How Will India's Downstream Textile Sector Benefit from QCO Revocation Amid US Tariffs?
Synopsis
Key Takeaways
- Revocation of QCO lowers raw material costs.
- Improves competitiveness for readymade garments.
- Benefits export-oriented textile units.
- Enhances supply of affordable imported yarn.
- Revenue growth for polyester yarn makers expected at 3-5 percent.
New Delhi, Nov 20 (NationPress) The government's recent move to revoke the Quality Control Order (QCO) on various polymer and fiber intermediates is set to significantly lower raw-material expenses for the readymade garments industry, according to a Thursday report.
This initiative will provide relief to segments of the downstream textiles market impacted by tariffs, particularly benefiting the readymade garments sector by allowing access to more competitively priced raw material imports, as indicated by Crisil Ratings.
According to the rating agency's evaluation of 20 polyester yarn manufacturers, which together account for 40-45 percent of the sector's revenue, this change is expected to intensify competition among upstream polyester yarn producers.
The Ministry of Chemicals and Fertilisers officially withdrew the QCO on November 12, 2025, thereby eliminating the requirement for mandatory BIS certification for imported yarn.
This certification had been enforced in October 2023 to limit cheaper polyester imports from China.
Gautam Shahi, Director at Crisil Ratings, commented, “Given that polyester yarn serves as a more affordable alternative to cotton yarn, it is widely utilized in the production of value and mid-premium garments.

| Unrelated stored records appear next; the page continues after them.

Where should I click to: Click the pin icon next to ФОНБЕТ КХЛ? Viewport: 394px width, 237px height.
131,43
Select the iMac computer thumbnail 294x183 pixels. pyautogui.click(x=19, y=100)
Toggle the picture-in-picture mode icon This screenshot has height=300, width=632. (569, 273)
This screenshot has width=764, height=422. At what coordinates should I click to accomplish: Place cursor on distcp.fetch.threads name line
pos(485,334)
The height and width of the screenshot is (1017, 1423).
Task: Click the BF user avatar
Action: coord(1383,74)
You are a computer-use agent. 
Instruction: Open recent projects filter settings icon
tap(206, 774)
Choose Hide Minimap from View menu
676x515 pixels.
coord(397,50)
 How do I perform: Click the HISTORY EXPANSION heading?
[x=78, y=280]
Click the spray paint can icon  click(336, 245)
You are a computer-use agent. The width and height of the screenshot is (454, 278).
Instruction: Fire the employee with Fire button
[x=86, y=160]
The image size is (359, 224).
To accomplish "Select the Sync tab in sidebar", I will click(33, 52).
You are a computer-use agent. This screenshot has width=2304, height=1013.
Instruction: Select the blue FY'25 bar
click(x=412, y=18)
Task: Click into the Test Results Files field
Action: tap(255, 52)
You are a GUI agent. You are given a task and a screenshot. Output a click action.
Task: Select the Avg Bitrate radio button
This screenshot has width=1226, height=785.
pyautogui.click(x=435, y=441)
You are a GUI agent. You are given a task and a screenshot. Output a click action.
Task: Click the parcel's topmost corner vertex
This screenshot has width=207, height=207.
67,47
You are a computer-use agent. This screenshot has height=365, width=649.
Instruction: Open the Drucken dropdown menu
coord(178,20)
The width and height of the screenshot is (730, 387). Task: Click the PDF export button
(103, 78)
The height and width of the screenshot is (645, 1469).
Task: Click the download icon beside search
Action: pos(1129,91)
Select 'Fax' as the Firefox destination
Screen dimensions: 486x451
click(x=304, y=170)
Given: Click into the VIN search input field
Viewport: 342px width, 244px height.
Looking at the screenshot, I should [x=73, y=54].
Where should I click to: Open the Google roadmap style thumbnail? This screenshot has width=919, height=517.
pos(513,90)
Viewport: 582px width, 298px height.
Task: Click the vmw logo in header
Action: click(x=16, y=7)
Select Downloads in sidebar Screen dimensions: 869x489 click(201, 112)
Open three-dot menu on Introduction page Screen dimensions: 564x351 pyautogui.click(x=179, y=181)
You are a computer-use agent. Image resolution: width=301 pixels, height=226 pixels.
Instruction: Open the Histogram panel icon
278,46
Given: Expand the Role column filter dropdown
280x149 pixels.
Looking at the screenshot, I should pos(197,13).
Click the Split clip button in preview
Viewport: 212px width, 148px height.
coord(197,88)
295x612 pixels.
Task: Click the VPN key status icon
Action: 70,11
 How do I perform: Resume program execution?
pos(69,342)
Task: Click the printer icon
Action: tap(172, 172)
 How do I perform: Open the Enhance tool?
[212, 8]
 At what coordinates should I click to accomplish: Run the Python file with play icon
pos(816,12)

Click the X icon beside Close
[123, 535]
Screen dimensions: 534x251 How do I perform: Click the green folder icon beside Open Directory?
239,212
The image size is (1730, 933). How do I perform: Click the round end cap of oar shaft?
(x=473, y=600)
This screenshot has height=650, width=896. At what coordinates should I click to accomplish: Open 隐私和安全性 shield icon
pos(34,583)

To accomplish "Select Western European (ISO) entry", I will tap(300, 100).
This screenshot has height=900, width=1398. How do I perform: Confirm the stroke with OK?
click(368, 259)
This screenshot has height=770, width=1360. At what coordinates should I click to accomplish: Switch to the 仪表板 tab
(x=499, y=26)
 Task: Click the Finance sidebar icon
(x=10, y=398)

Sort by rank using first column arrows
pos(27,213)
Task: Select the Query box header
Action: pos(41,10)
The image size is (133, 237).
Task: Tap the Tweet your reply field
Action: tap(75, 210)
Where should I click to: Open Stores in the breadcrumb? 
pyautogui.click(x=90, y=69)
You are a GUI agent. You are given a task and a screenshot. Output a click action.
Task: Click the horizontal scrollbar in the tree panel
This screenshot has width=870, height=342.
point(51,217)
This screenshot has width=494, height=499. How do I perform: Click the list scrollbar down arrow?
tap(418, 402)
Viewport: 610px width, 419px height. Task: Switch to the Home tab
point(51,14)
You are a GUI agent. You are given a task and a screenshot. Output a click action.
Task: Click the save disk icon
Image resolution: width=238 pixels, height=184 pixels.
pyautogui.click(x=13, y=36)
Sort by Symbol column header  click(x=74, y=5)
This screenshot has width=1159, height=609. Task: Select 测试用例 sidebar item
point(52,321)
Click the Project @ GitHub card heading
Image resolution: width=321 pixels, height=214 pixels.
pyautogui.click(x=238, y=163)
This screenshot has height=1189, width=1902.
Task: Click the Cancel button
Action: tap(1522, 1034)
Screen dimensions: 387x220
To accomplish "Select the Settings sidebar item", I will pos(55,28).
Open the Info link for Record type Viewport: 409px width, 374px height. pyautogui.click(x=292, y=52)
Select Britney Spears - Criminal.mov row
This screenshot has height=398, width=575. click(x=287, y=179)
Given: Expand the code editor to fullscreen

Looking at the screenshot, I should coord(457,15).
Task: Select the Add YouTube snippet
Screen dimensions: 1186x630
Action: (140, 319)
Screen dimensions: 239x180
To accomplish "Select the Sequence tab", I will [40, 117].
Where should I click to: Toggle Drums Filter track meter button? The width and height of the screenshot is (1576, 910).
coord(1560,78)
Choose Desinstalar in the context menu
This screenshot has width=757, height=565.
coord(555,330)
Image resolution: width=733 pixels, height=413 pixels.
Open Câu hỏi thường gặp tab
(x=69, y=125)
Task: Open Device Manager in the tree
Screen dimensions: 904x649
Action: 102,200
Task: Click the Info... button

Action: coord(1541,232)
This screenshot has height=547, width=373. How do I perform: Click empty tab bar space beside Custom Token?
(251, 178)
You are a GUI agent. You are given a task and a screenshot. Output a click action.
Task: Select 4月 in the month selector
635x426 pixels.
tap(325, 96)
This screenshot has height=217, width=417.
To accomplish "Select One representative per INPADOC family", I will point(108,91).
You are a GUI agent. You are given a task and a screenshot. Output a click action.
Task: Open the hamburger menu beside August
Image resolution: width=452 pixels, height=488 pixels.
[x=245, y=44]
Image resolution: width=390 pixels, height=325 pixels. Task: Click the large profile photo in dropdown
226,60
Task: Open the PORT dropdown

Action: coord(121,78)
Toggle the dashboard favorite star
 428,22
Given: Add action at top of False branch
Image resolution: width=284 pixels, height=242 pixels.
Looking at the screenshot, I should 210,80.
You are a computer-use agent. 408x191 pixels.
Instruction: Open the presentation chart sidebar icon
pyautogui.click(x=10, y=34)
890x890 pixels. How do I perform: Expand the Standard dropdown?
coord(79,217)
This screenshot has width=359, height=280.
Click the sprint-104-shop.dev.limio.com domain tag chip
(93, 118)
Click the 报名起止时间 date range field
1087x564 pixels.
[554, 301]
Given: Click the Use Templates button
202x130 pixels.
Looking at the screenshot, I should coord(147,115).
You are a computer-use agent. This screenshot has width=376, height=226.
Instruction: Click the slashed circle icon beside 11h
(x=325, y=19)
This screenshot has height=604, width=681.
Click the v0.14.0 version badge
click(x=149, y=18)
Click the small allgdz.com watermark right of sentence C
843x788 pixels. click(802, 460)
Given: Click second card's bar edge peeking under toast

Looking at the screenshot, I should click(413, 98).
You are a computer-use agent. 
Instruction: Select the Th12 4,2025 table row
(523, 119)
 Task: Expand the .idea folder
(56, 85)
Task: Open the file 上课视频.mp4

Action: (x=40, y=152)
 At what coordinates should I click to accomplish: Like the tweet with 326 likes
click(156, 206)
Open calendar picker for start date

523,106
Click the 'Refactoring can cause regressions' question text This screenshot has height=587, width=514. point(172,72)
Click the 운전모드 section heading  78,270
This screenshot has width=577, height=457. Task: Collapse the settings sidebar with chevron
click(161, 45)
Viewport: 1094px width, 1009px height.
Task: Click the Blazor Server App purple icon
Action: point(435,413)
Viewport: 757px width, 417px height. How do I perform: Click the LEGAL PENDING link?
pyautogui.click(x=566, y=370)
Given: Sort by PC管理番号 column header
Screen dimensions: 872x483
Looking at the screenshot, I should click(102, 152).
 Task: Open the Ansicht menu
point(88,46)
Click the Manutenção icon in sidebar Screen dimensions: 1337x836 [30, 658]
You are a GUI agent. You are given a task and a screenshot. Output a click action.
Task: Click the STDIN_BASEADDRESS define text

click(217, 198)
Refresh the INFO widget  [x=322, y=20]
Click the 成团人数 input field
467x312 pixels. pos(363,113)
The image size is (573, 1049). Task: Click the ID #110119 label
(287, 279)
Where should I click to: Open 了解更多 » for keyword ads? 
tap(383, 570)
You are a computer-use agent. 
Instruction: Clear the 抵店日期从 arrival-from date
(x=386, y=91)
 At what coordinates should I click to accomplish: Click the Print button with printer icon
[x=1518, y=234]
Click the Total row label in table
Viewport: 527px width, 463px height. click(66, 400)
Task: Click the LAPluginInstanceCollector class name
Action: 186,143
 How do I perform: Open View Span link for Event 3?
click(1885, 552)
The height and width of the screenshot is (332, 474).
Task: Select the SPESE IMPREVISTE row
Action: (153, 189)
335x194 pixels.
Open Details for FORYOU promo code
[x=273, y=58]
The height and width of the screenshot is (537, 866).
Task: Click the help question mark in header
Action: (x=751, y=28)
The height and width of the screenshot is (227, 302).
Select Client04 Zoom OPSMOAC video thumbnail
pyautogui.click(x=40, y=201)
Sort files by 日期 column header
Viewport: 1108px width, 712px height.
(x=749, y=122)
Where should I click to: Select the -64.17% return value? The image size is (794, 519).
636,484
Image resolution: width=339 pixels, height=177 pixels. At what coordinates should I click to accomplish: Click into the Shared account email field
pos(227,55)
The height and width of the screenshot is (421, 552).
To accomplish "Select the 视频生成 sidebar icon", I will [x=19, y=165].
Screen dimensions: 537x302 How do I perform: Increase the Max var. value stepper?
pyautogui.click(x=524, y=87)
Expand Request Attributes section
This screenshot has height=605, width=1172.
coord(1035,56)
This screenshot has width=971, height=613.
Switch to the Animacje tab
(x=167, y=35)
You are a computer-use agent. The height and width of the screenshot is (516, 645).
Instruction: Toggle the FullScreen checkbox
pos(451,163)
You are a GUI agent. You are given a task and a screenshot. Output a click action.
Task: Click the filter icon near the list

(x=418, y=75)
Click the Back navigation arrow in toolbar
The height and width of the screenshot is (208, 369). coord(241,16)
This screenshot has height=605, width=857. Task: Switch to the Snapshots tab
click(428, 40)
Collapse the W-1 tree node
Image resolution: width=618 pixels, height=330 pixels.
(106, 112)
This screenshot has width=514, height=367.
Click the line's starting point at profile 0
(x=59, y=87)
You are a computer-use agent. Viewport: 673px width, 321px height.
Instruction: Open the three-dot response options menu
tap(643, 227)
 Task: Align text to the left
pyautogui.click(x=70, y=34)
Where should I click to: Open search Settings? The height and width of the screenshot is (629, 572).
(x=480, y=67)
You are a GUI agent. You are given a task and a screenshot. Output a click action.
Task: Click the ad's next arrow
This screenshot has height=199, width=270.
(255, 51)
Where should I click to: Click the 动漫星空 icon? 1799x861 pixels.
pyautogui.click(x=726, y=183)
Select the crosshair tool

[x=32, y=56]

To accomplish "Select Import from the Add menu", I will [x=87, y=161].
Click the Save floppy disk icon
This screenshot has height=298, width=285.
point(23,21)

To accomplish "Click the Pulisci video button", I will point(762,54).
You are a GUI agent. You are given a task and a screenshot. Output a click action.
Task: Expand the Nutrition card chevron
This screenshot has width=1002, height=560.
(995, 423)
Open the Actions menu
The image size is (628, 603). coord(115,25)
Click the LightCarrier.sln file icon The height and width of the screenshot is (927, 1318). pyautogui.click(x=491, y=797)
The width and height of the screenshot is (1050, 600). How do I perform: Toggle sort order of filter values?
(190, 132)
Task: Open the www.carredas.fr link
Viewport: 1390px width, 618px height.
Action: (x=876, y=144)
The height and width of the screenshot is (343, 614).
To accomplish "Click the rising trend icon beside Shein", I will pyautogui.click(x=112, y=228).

The elimination of the QCO should grant the downstream textile sector a much-needed reprieve, particularly as it has faced challenges due to high export tariffs to the US.”
This decision is anticipated to broaden the supply of affordable imported yarn, offering support to garment and home-textile units focused on exports, especially as they deal with a substantial 50 percent tariff on shipments to the United States, the report noted.
It is essential to highlight that the readymade garment sector earns approximately 25-30 percent of its revenue from exports, with a significant portion directed towards the US, making it the most likely beneficiary, while home textiles—more reliant on cotton—will experience limited advantages.
Crisil further noted that due to the competition from imported yarn and decreased crude oil prices, revenue growth for polyester yarn manufacturers is likely to remain stagnant at 3-5 percent in the upcoming fiscal year, despite a potential increase in volume resulting from the lowered GST rate.